The problem: Return every line of the listing below, reproducing each one exactly as it appears.

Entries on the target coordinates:
┄┄┄┄┄┄

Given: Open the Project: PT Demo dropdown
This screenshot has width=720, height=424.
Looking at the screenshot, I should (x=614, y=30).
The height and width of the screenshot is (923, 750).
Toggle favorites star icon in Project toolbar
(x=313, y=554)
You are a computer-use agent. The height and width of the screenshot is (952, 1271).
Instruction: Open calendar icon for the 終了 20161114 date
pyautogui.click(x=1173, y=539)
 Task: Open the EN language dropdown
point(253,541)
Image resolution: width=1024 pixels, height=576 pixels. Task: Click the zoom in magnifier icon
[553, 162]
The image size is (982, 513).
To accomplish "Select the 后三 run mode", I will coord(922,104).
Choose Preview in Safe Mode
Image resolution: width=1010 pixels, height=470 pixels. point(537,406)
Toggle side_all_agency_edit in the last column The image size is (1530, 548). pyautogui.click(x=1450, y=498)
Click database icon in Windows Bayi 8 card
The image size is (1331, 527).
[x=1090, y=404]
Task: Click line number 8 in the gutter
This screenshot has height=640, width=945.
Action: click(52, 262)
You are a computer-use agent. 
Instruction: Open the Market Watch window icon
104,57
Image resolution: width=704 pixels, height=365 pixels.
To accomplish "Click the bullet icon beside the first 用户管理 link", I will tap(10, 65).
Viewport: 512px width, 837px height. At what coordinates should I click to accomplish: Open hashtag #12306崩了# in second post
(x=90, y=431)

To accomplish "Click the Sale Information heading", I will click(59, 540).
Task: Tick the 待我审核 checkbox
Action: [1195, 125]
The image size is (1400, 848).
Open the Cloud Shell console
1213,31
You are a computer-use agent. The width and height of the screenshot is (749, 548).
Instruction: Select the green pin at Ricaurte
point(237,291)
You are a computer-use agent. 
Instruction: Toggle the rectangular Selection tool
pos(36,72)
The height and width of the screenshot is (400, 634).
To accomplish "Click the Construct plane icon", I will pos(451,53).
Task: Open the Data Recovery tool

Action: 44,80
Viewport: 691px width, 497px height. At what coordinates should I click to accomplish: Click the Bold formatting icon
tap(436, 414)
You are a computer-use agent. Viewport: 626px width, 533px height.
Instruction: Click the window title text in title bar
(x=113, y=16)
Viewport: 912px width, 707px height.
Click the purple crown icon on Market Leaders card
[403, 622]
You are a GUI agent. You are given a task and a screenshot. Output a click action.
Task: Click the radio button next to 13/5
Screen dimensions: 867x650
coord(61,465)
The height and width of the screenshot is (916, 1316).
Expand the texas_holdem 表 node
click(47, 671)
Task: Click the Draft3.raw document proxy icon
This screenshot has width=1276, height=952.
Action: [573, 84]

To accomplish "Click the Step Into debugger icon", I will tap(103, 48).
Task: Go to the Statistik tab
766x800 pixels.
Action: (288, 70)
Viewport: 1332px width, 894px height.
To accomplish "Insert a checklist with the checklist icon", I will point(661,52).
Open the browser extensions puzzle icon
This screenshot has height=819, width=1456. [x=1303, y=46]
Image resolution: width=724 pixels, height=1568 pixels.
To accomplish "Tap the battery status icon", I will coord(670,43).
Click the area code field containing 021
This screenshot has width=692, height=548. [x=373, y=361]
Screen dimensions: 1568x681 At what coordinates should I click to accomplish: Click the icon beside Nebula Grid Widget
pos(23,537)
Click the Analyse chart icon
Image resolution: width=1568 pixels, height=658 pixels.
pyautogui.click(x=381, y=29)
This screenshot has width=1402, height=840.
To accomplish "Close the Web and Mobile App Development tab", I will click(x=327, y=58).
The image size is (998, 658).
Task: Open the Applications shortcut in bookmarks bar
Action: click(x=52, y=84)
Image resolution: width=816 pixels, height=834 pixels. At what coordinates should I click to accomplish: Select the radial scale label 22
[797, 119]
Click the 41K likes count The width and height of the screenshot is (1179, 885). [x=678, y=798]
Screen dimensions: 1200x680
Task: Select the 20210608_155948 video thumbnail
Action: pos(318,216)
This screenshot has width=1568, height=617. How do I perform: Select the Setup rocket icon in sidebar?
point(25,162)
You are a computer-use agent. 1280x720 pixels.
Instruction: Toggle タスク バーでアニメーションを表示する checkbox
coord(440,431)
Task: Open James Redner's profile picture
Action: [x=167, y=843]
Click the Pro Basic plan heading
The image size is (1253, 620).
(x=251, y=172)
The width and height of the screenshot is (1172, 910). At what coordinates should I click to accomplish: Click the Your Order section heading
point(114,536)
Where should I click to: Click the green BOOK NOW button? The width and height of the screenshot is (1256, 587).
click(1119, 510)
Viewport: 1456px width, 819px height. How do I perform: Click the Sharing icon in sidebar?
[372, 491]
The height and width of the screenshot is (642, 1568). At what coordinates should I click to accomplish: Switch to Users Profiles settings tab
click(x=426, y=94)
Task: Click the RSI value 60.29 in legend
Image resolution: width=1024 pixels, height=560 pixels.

┄┄┄┄┄┄

Full solution:
Given: Open the Project: PT Demo dropdown
This screenshot has width=720, height=424.
Looking at the screenshot, I should (x=614, y=30).
The height and width of the screenshot is (923, 750).
Toggle favorites star icon in Project toolbar
(x=313, y=554)
You are a computer-use agent. The height and width of the screenshot is (952, 1271).
Instruction: Open calendar icon for the 終了 20161114 date
pyautogui.click(x=1173, y=539)
 Task: Open the EN language dropdown
point(253,541)
Image resolution: width=1024 pixels, height=576 pixels. Task: Click the zoom in magnifier icon
[553, 162]
The image size is (982, 513).
To accomplish "Select the 后三 run mode", I will coord(922,104).
Choose Preview in Safe Mode
Image resolution: width=1010 pixels, height=470 pixels. point(537,406)
Toggle side_all_agency_edit in the last column The image size is (1530, 548). pyautogui.click(x=1450, y=498)
Click database icon in Windows Bayi 8 card
The image size is (1331, 527).
[x=1090, y=404]
Task: Click line number 8 in the gutter
This screenshot has height=640, width=945.
Action: click(52, 262)
You are a computer-use agent. 
Instruction: Open the Market Watch window icon
104,57
Image resolution: width=704 pixels, height=365 pixels.
To accomplish "Click the bullet icon beside the first 用户管理 link", I will tap(10, 65).
Viewport: 512px width, 837px height. At what coordinates should I click to accomplish: Open hashtag #12306崩了# in second post
(x=90, y=431)

To accomplish "Click the Sale Information heading", I will click(59, 540).
Task: Tick the 待我审核 checkbox
Action: [1195, 125]
The image size is (1400, 848).
Open the Cloud Shell console
1213,31
You are a computer-use agent. The width and height of the screenshot is (749, 548).
Instruction: Select the green pin at Ricaurte
point(237,291)
You are a computer-use agent. 
Instruction: Toggle the rectangular Selection tool
pos(36,72)
The height and width of the screenshot is (400, 634).
To accomplish "Click the Construct plane icon", I will pos(451,53).
Task: Open the Data Recovery tool

Action: 44,80
Viewport: 691px width, 497px height. At what coordinates should I click to accomplish: Click the Bold formatting icon
tap(436, 414)
You are a computer-use agent. Viewport: 626px width, 533px height.
Instruction: Click the window title text in title bar
(x=113, y=16)
Viewport: 912px width, 707px height.
Click the purple crown icon on Market Leaders card
[403, 622]
You are a GUI agent. You are given a task and a screenshot. Output a click action.
Task: Click the radio button next to 13/5
Screen dimensions: 867x650
coord(61,465)
The height and width of the screenshot is (916, 1316).
Expand the texas_holdem 表 node
click(47, 671)
Task: Click the Draft3.raw document proxy icon
This screenshot has width=1276, height=952.
Action: [573, 84]

To accomplish "Click the Step Into debugger icon", I will tap(103, 48).
Task: Go to the Statistik tab
766x800 pixels.
Action: (288, 70)
Viewport: 1332px width, 894px height.
To accomplish "Insert a checklist with the checklist icon", I will point(661,52).
Open the browser extensions puzzle icon
This screenshot has height=819, width=1456. [x=1303, y=46]
Image resolution: width=724 pixels, height=1568 pixels.
To accomplish "Tap the battery status icon", I will coord(670,43).
Click the area code field containing 021
This screenshot has width=692, height=548. [x=373, y=361]
Screen dimensions: 1568x681 At what coordinates should I click to accomplish: Click the icon beside Nebula Grid Widget
pos(23,537)
Click the Analyse chart icon
Image resolution: width=1568 pixels, height=658 pixels.
pyautogui.click(x=381, y=29)
This screenshot has width=1402, height=840.
To accomplish "Close the Web and Mobile App Development tab", I will click(x=327, y=58).
The image size is (998, 658).
Task: Open the Applications shortcut in bookmarks bar
Action: click(x=52, y=84)
Image resolution: width=816 pixels, height=834 pixels. At what coordinates should I click to accomplish: Select the radial scale label 22
[797, 119]
Click the 41K likes count The width and height of the screenshot is (1179, 885). [x=678, y=798]
Screen dimensions: 1200x680
Task: Select the 20210608_155948 video thumbnail
Action: pos(318,216)
This screenshot has width=1568, height=617. How do I perform: Select the Setup rocket icon in sidebar?
point(25,162)
You are a computer-use agent. 1280x720 pixels.
Instruction: Toggle タスク バーでアニメーションを表示する checkbox
coord(440,431)
Task: Open James Redner's profile picture
Action: [x=167, y=843]
Click the Pro Basic plan heading
The image size is (1253, 620).
(x=251, y=172)
The width and height of the screenshot is (1172, 910). At what coordinates should I click to accomplish: Click the Your Order section heading
point(114,536)
Where should I click to: Click the green BOOK NOW button? The width and height of the screenshot is (1256, 587).
click(1119, 510)
Viewport: 1456px width, 819px height. How do I perform: Click the Sharing icon in sidebar?
[372, 491]
The height and width of the screenshot is (642, 1568). At what coordinates should I click to accomplish: Switch to Users Profiles settings tab
click(x=426, y=94)
Task: Click the RSI value 60.29 in legend
Image resolution: width=1024 pixels, height=560 pixels.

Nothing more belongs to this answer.